● YOUR ASSIGNMENT: Copy everything in the essay from "(Ok, already, this" down to "enough for me.)", substituting "the headline" for "the title".

● TEXT SECTION:
■ ■ ■ ■
But, alas, I am not purely Entertainer. I am also Commander and I am somewhat of an Organizer. And I am very certain that I am a writer. And a writer is, in CORE Map theory, almost always an Organizer of some sort, as well as sometimes something of an Entertainer. I LIKE organizing things, I just get bored easily and have trouble making up my mind how to do it so it will work, amuse me, and also be attractive. But (woe is me) Entertainer/ Organizer is not a possible emotionally healthy CORE personality type. Entertainers need an audience. Organizers have to work a lot in solitude. Writing is a solitary task, one that takes much concentration and isn’t often carried out in a group setting. That’s why writing often is the habitat of Organizers, and of Introverts.

But I have a passion for writing. Whether I am a writer or not is not in question, no matter what any inventory says about me. When I get an idea in my head, it feels like it will burst out and crack my skull open if I don’t put it in words, and put it down where others can read it. I don’t think introverts are particularly fond of putting their words out there — aren’t introverts the writers who have boxes full of great stories they never published that their children find after their death and publish (or don’t publish), with great fanfare and the public hanging on every word?

Yet if I stay indoors too long, my brain starts to burst in another way. I get what Mother called “stir crazy,” and saying “crazy” is no exaggeration. If I don’t get outside and get some fresh air and sunshine, or whatever is passing for sunshine on any given day, my brain starts to burst through my skull as though it is itself reaching for a window or door. I have to get out of the house every day, or I know without a doubt that I will end up depressed and immobilized. Ok, note to self: “needs to get out, maybe not an introvert.”

So, back to the question, “Where DOES an extrovert go when it rains?” Do you see where I am going with this? A writer generally needs to be indoors, or so it would seem, like an extrovert when it rains. So a writer who is an extrovert, like me, faces the same quandry on a daily basis as does my metaphorical extrovert in the rain.

The answer is simple, and it is, in fact, the answer given by many writers when asked the question, “Where do you write?” Second only to a quiet solitary study, comes “a coffee shop,” or “the McDonalds,” or “the bakery,” or sometimes even “the park.” Any place with people coming and going works, when you are not an introvert (!), as long as it’s a place you can sit all day without anyone complaining. Free refills on whatever you’re drinking, for as long as you stay, is nice too, but a thermos in the park might be place of choice on a beautiful day. If it’s beautiful, but cold, I just choose a sunny window in the corner at my favorite McDonalds, and I get the feeling that I’m getting my vitamin D and fresh air, even if it isn’t quite the original of either. And, oh, the people I meet! But those are other stories for other days and other essays. For now, I’ve answered the question, and that’s all I promised.

(Ok, already, this is not earth shaking news and maybe not even interesting, but, hey, I liked the title and I got you to read it, so that’s enough for me.)
■ ■ ■ ■
● SOURCE MATERIAL:
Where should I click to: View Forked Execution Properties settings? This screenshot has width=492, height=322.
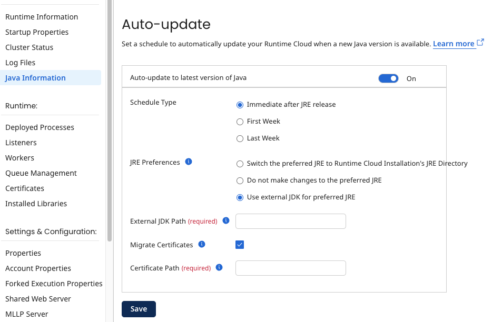coord(54,283)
■ ■ ■ ■
● RESPONSE TO THE TASK:
(Ok, already, this is not earth shaking news and maybe not even interesting, but, hey, I liked the headline and I got you to read it, so that’s enough for me.)